"He has a white hat."

Translation:Han har en vit hatt.

January 2, 2015

This discussion is locked.


When is it "vit" and when is it "vitt"?


En-words: vit ("en vit katt")

Ett-words: vitt ("ett vitt hus")


Now, it makes sense. Esp. phonetically seen. Tack sâ mycket!


Ett vitt hus: A white house/A wide house


Why aren't hatt and mössa synonyms? Couldn't they both be translated "hat"?


They can both be ’hat’, though a mössa is either a (knitted) one you wear in the winter that usually covers your ears (as in Canadian Eng. tuque, a beanie or a knit cap), or some sort of cap like the Swedish graduation cap which is called studentmössa. Hatt is more like a cowboy hat, a high hat, a sun hat or a panama hat or similar.


My understanding was that "de" was placed before an adjective + noun (like "vit hatt"). When is this used and not used?


I thought this too. I wrote "Han har den vita hatten. " I was so sure I remembered all the rules; the adjective becomes plural. But I think I may have actually written, "He has the white hat" which would have been definitive form.


I have a question about the Swedish "i" sound. I have heard it in bil, vit, and many other words where it sounds like it is stressed or there is something in your mouth while you say it. For example, in this video, you can hear the Swedish girl on the right say "bil." It is called "Language Challenge Italian vs. Swedish" by Tia Taylor. It is on YouTube. Does anyone know why or how to pronounce it? Tack så mycket.


I get what you meant though, however my guess as a beginner to swedish studies is that what makes the word bil in the video you mentioned sound so stressed is the letter 'L' at the end. That's only a guess though.

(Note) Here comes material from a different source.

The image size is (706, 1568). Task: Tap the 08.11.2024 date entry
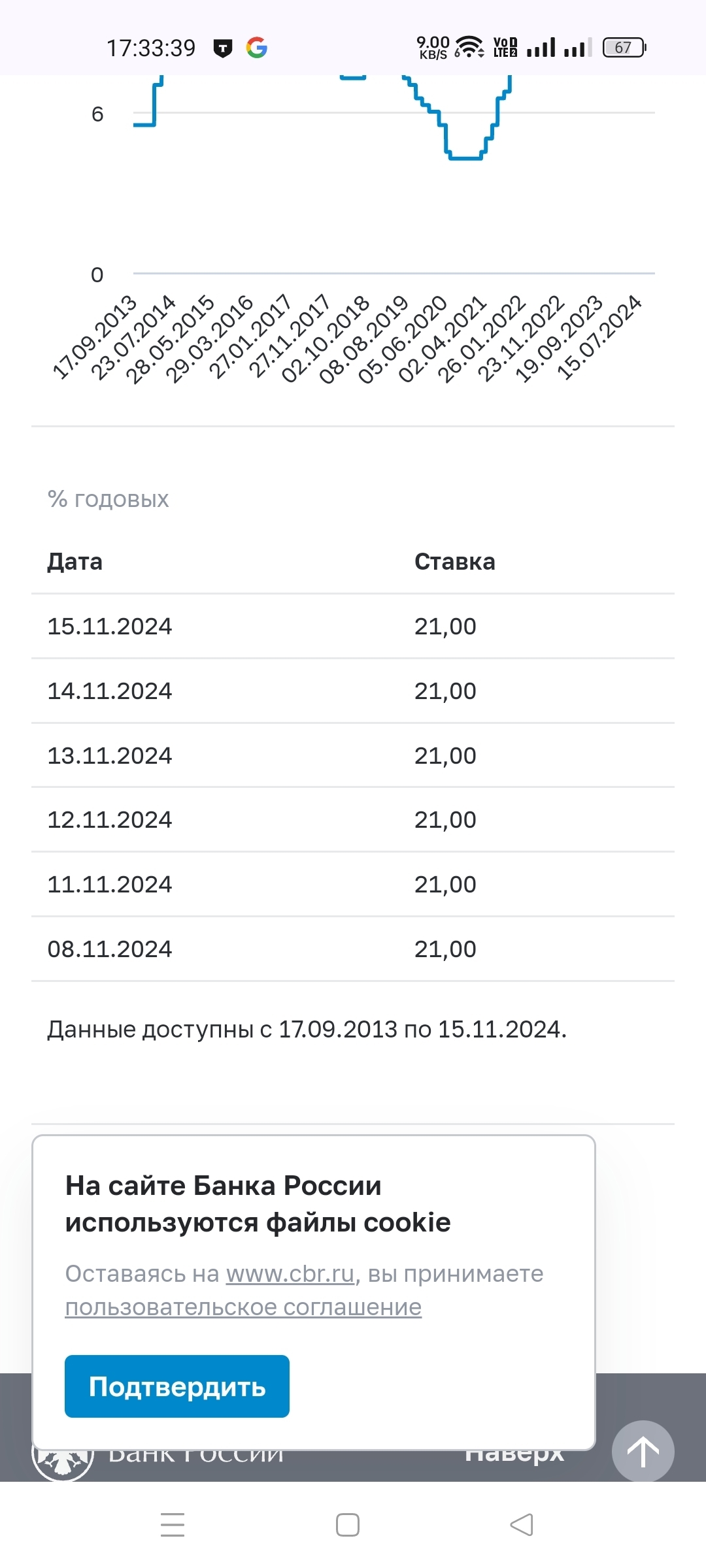[110, 949]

Well by watching this guy here https://www.youtube.com/watch?v=G6mziH0A6vQ and reading some posts here https://www.reddit.com/r/Svenska/comments/6o2ky0/how_to_pronounce_the_swedish_iy_sound/ i learned that the swedish i is transcripted as /i:/ and this basicaly means it is the same as italian i. Which goes like english 'ee' as in tree. It is also mentioned above that the short version of the letter 'i' as in 'bil' should be pronounced like english 'i' as in stick or it.


Some similarity in the pronouncing of "vet" and "vit" .... or is it just me?


Are adjectives only weak when they are definite?